コンビニの周囲にはシュートたち以外誰もいなかった。実際はやや離れたところに数人が遠巻きに彼らを見ているのだが、巻き込まれたくないと近づこうとしていないだけだった。コンビニの中にいる学生アルバイトもシュートたちには気付いていたが、めんどくさい目に遭いたくないと気付いていないふりをしていた。
(学校も外も、いるのは俺みたいな虐げられる奴と、このクズどもみたいに人を平気で理不尽に甚振る奴らと、無関係を通す傍観者の奴ら、だけだな)
やっぱり世の中の人間はクズばかりだと、シュートは失望した。
「俺に舐めた口ききやがって、中坊が。ボコす!!」
シュートの胸倉を掴んだまま、金髪の不良は空いてる方の腕で暴力を振るいにかかった。殴られる覚悟をしたシュートは、体を強張らせて目をつぶった。
ゴッ……、ボキャ…ッ 「ぎ、ぃやあああ!?!?」
衝突音、続いて何かが折れた音、そして最後に絶叫が上がった。シュートは覚悟していた痛みがいつまで経っても訪れず、自分じゃない誰かの叫び声が代わりに聞こえたことを訝しく思い、ゆっくりと目を開けて前方を見る。

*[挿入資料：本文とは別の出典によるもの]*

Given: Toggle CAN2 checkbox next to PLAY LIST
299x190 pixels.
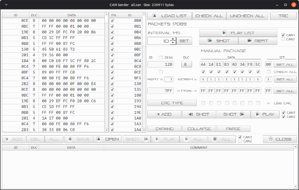Looking at the screenshot, I should pyautogui.click(x=283, y=39).
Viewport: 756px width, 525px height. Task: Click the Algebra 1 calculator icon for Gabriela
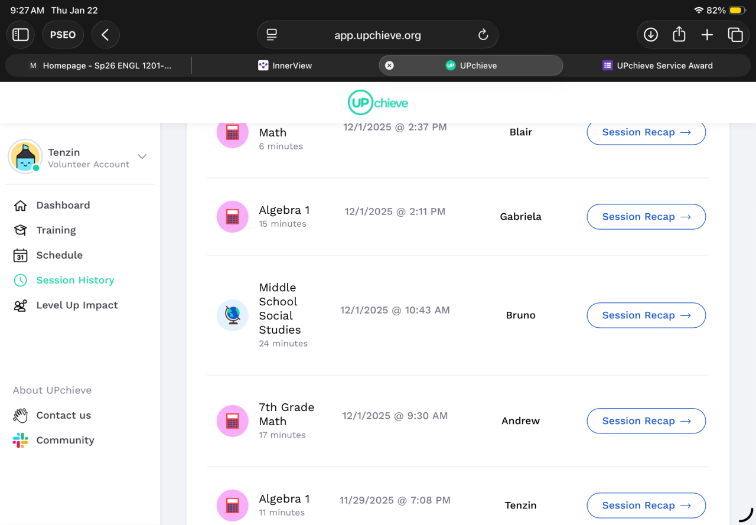[x=232, y=217]
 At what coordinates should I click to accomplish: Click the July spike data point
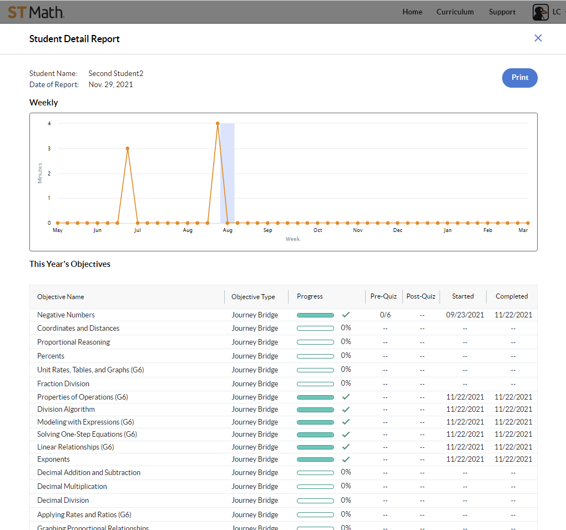click(x=128, y=148)
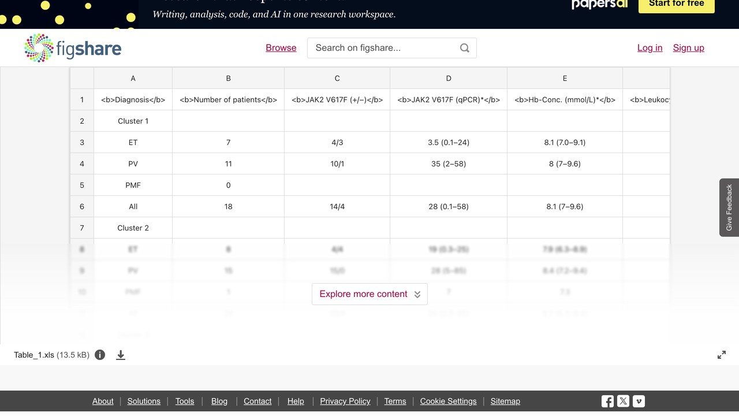Image resolution: width=739 pixels, height=416 pixels.
Task: Open figshare's Facebook page icon
Action: pyautogui.click(x=607, y=401)
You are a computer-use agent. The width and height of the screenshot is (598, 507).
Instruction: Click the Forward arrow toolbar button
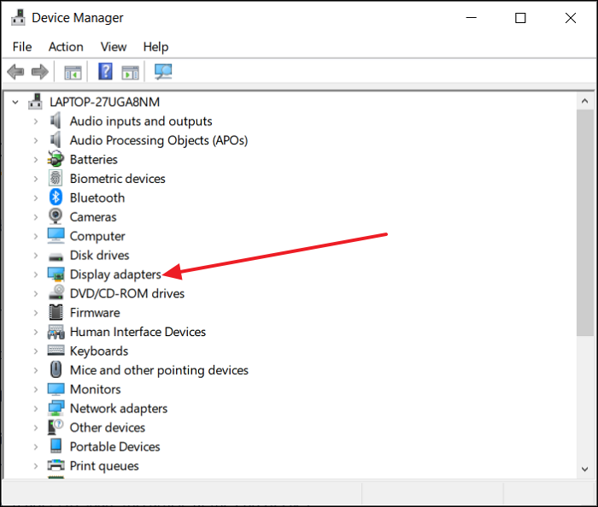(39, 72)
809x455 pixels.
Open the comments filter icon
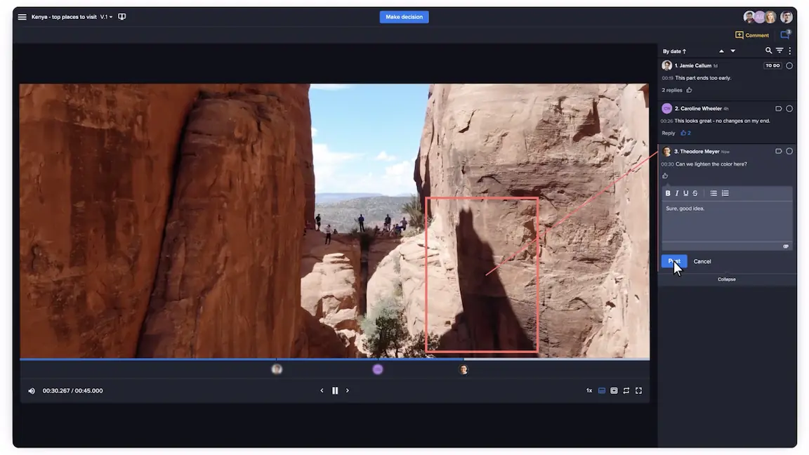779,51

そこにはシュートを殴ったはずの金髪の不良が、自分の拳をおさえて激痛に呻いている様子があった。
(……………確かに、殴られたよな?)
今の状況になる直前、シュートの頬を拳が突く感触はあった。しかしそれによる痛みは特に感じられなかった。軽く小突かれた程度だった。パワーアップを遂げた後、ゴブリンの時と同じだと、そこまで思考がいった時、
「同じ……?」
シュートは一つの可能性に思い至る。しかしまだ確信は出来ていなかった。
「は?」
「何やってんだよ、お前?」
「殴ったくせに何でお前がうずくまってんだよ?」
不良たちが未だうずくまっている金髪の不良に注目する。
「拳が、指がぁ……!痛ぇ、痛えよぉ!折れてるってこれぇ!」
涙声で叫ぶ金髪の不良が拳を開いてみせる。その内の指が三本、ぐしゃぐしゃに折れ曲がっており、根本も赤黒く腫れ上がっていた。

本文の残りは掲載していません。